F. The Workers' Employment Status
Only employees are protected by the FLSA; independent contractors are not covered by the FLSA. Keller v. MIRI Microsystems LLC, 781 F.3d 799, 806 (6th Cir. 2015). The FLSA defines the terms "employee" broadly as "any individual employed by an employer," 29 U.S.C. § 203(e)(1), and "[e]mploy" as "to suffer or permit to work." 29 U.S.C. § 203(g). The question of whether an individual is an employee under the FLSA is a question of law. Donovan v. Brandel, 36 F.2d 1114, 1116 (6th Cir. 1984). However, "where there is a genuine issue of fact or conflicting inferences can be drawn from the undisputed facts . . . the question is to be resolved by the trier of fact in accordance with the appropriate rules of law." Lilley v. BTM Corp., 958 F.2d 746, 750 n.1 (6th Cir. 1992).
"Whether an employment relationship exists under a given set of circumstances is not fixed by labels that parties may attach to their relationship nor by common law categories nor by classifications under other statutes." Solis v. Laurelbrook Sanitarium & Sch., Inc., 642 F.3d 518, 522 (6th Cir. 2011). Instead, in the Sixth Circuit, courts employ the "economic realities test," which "looks to whether the putative employee is economically dependent upon the principal or is instead in business for himself." Lilley, 958 F.2d at 750. Courts generally examine six factors in determining whether a worker is an employee or an independent contractor under this test: (1) the permanency of the relationship between the parties; (2) the degree of skill required for the rendering of the services; (3) the worker's investment in equipment or materials for the task; (4) the worker's opportunity for profit or loss, depending upon his skill; (5) the degree of the alleged employer's right to control the manner in which the work is performed; and (6) whether the service is an integral part of the alleged employer's business. Brandel, 736 F.2d at 1117 & n.5. No one factor is determinative. Keller, 781 F.3d at 807. "[R]ather, it is incumbent upon the courts to transcend traditional concepts of the employer-employee relationship and assess the economic realities presented by the facts of each case." Ellington v. City of East Cleveland, 689 F.3d 549, 555 (6th Cir. 2012) (internal quotation marks omitted).

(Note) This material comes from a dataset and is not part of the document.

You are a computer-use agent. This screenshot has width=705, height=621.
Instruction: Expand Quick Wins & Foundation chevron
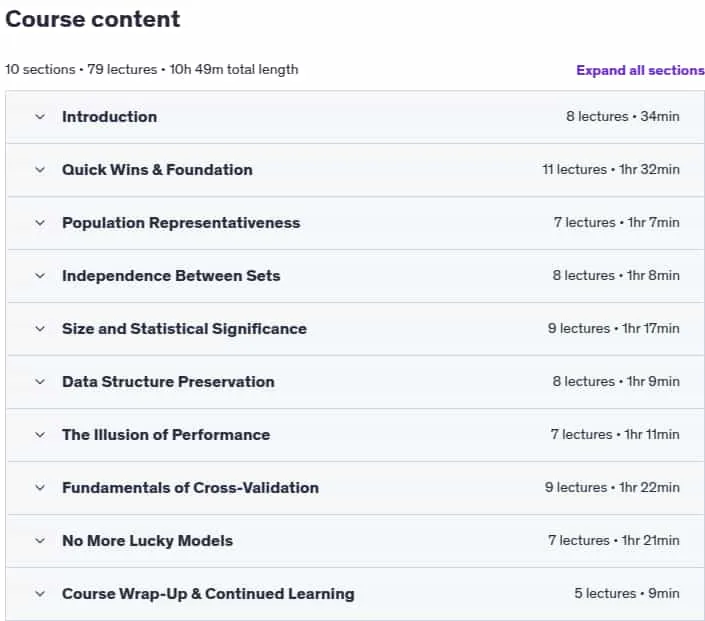pyautogui.click(x=40, y=170)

1. Permanency of the relationship
This inquiry examines the length and exclusivity of the relationship. Independent contractors generally have "variable or impermanent" relationships with putative employers because they tend to have fixed periods of employment and transfer to wherever work is offered, while employees tend to work for a single employer and have continuous or indefinite relationships. Keller, 781 F.3d at 807 (quoting Baker v. Flint Eng'g & Constr. Co., 137 F.3d 1436, 1442 (10th Cir. 1998)). "If a worker has multiple jobs for different companies, then that weighs in favor of finding that the worker is an independent contractor." Id. However, even where the duration is short, an exclusive relationship between the worker and the company may weigh toward a finding an employment relationship. Id. In Perez v Howes, 7 F. Supp. 3d 715 (W.D. Mich. 2014), the court found that seasonal migrant workers who harvested pickle cucumbers during a brief 45-day season were employees. Id. at 727. Most of the workers stayed for the duration of the harvest and worked solely harvesting cucumbers during that time. In addition, there was no indication that the workers had other full-time jobs during the harvest or used the income from the harvest to supplement their income. Id. at 723-24.
The evidence shows that, while New Image workers' tenures varied, their relationship with New Image lasted much longer than that of the workers and the defendant in Howes. Not only was the landscaping season longer than the harvesting season in Howes, New Image also performed snow removal services during winter, making the working relationship effectively year-round for some employees. In addition, the Secretary has shown that a number of workers worked across multiple years (ECF Nos. 24-3, 24-13), and the workers typically worked in excess of 50 hours per week, precluding other full-time work. Although Cizauskas claims in his declaration that "[i]t was normal for the workers to do other landscaping jobs on their own" and that the workers "develop[ed] their own customers who [paid] them directly" (ECF No. 28-2 at PageID.812), he neither offers admissible evidence to support his assertions nor cites any specific example of a worker who performed jobs for his own customers. Moreover, as the Sixth Circuit recently observed:
[W]hether a worker has more than one source of income says little about that worker's employment status. Many workers in the modern economy, including
employees and independent contractors alike, must routinely seek out more than one source of income to make ends meet. An income-based rule would deny that economic reality. It would also suffer from problems of practical application. Such a test would, for example, lead to classification of the same worker as an independent contractor during the periods in which she had more than one source of income but then as an employee during the (often brief) periods in between.Acosta v. Off Duty Police Servs., Inc., 915 F.3d 1050, 1058 (6th Cir. 2019).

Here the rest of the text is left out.